James: And we actually stripped away all the traditional roles. And I said, just take whatever tasks you want within our business. And they do such an eclectic mix of tasks that you would never expect one person could do these things, but they’ve been with me so long and they’ve learnt so many cross-trained roles.
And we took a lot of things from the airline industry – cabin crew, cross check doors, we have checklists, SOPs and stuff. And we make very few errors, which is great. And they’re so good and talented. And they’re really hands off for me. I see that, and I talk about it, but a lot of my customers, they just think I’m talking a fantasy.
Do you see this high-performance level of team often? And do you think anyone can get there?
Jeffrey: The answer is no, I don’t see it often. But the other answer is yes, I think any team can get there, if they’re able to like, really distill down to the core elements of what you just described so beautifully. Because as I was listening to you, I’m thinking, you articulated with your own team what I would call sort of the four key principles of effective teamwork in a virtual world.
And so just for example, if I can remember, because you just did this, but number one, equity. What you did when you said we all turn off our videos, or we all turn on our videos, the conference call, is powerful. If you’re listening, sometimes the phone is a much better connective medium than video, because video can be very distracting. And as you said, people will pay attention to their appearance and spend time looking at themselves. We all do it. Not just women, we all do it.
So you know, video is great. And there can be very powerful connections just by phone. But the key is all or nothing. Don’t have five people on video and five people on phone, because then you have an imbalance. That was one of your core principles at the beginning, is we sometimes use video or we don’t use video. And so I totally agree with that.
Another principle that you pointed to was to leverage the power of actually being together. Right? That when you do get together now, and I’m hoping a lot of my leaders that I work with, and a lot of teams will get more intentional about this in the future, because they realize that they have in the past when they were all in the office all the time, they just took it for granted. Oh, we can meet at the cooler or we’d meet in the hallway or whatever. And now they’re beginning to realize that when we actually have physical connection, it’s very meaningful.

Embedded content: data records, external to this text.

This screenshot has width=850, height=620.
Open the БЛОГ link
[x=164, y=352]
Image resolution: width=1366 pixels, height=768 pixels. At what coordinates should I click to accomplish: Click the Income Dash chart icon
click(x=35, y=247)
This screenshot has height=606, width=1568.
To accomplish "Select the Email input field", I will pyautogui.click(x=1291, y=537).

It can, as you said, double, triple or quadruple the relationship building. So it doesn’t mean we don’t do it anymore. It means we do it with intention. We do what we know works, which is you really do need to get together with people.
And then the third, I’ll probably forget the fourth, but the third point you made in that narrative was getting to know people personally, not work-related. You talked about going surfing and doing other things and getting to bond with people. I just finished writing an article that I published, called Setting the Virtual Table. It’s a whole article, basically, about how to have dinner with your team, when you can’t be there in person. And it’s no joke. It’s like, you really can have cocktails, you really can have dinner.

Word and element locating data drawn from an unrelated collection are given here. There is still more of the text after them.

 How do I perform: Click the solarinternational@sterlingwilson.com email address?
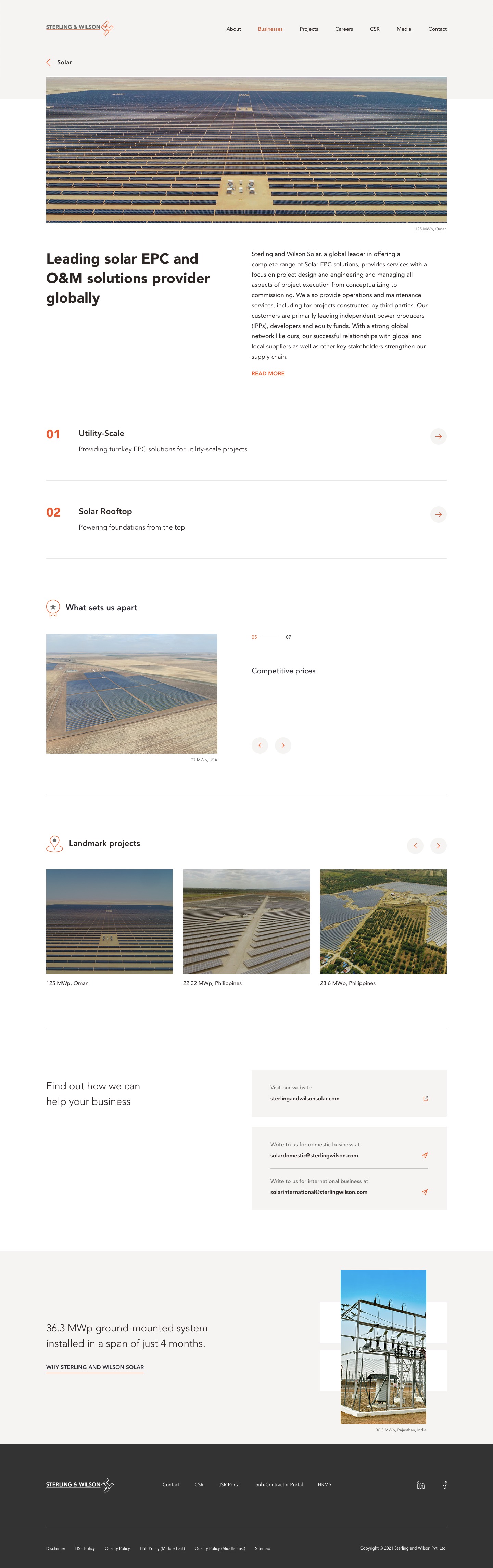(319, 1192)
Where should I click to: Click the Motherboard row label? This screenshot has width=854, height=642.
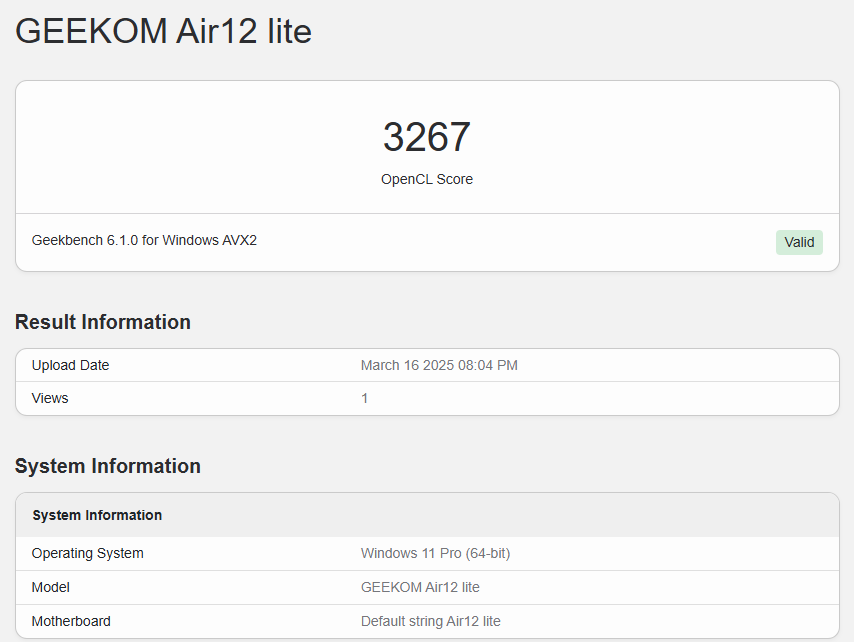pos(71,621)
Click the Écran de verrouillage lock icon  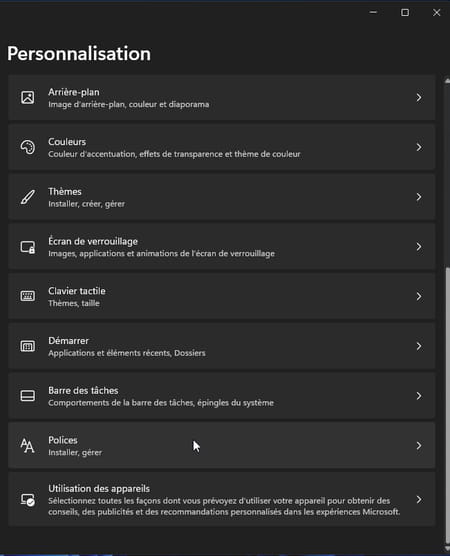pos(28,247)
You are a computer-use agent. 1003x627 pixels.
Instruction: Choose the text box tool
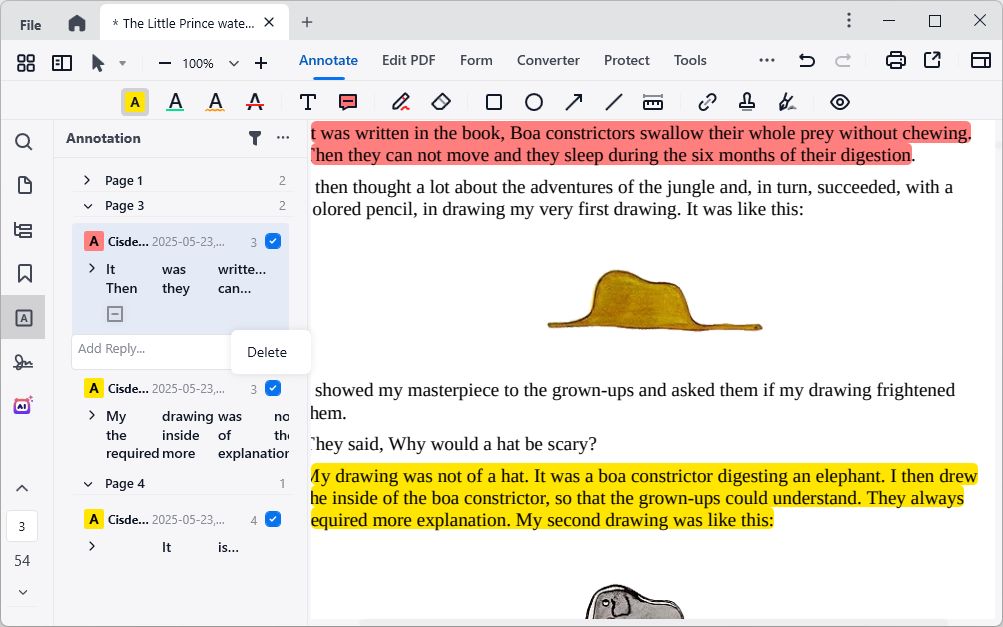click(x=308, y=102)
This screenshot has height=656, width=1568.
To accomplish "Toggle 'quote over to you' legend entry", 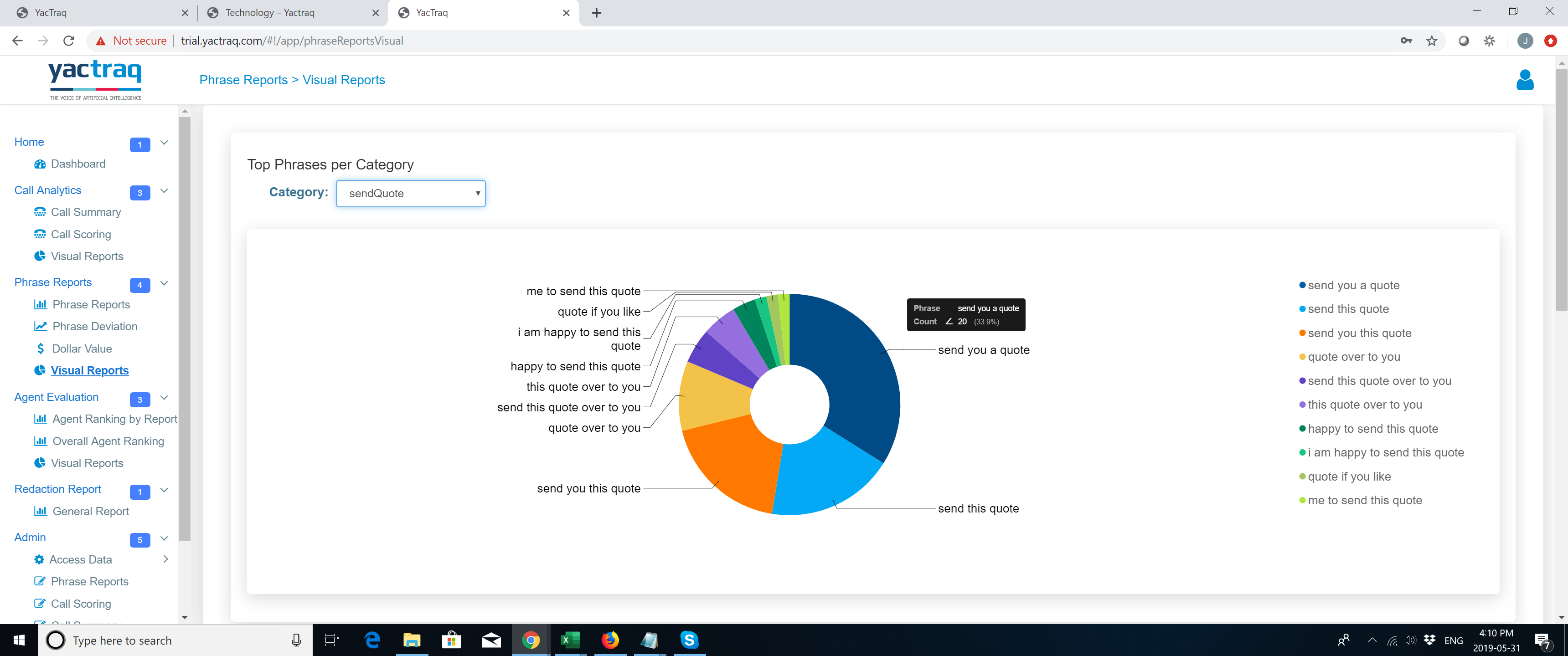I will click(1354, 357).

James: We have Yellow Cab pizza Fridays.
James: I send extra money to pay for a pizza. Everyone gets a pizza, they share pictures of it. We don’t go on the video and share it. But if everyone’s collaborating on this, you know, this special occasion to celebrate something great or whatever.
Jeffrey: Exactly. But that’s the point, is that, you know, getting to bond as human beings is incredibly primal.

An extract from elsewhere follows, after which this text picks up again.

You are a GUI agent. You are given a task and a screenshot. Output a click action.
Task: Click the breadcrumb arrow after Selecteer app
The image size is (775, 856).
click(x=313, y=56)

And then I do remember the fourth, because you really nailed it, and I want to give you a lot of credit for that. And I was listening as you were speaking, as I’m a coach, so I listen. And the fourth point that you made was about autonomy. You said, I stripped the roles in the hierarchy, and I asked people, what do they really want to do and what are they good at?
And that’s getting at one of the core research elements of success in today’s academic research, that is not as well known out in the real world, which is that autonomy really motivates people. When they feel a sense of ownership, like, Oh, I’m getting to use my capabilities, and I’m getting coaching, and I’m learning, it’s not about the role. It’s not about what you spend one hour, two hours, tasks, to-do lists. It’s about developing your skills and doing something that you actually feel passionate about.
And if you give that kind of freedom to your team, you know, some people will say to me when I bring this up, Oh, but then there’s tasks that nobody will want to do, Jeff, everybody will want to do the glamorous tasks. And I’m like, really? That’s a myth too. I know when I was an entrepreneur, when I was first starting out with my coaching and training company, I had to buy the toilet paper. I had to buy the paper clips. I didn’t mind. I told people I was an entrepreneur, I’m buying the toilet paper, because it’s my office. This is so cool, dude. Like, you know, it’s like, what you may think of as a low-end job may be somebody else’s bread and butter.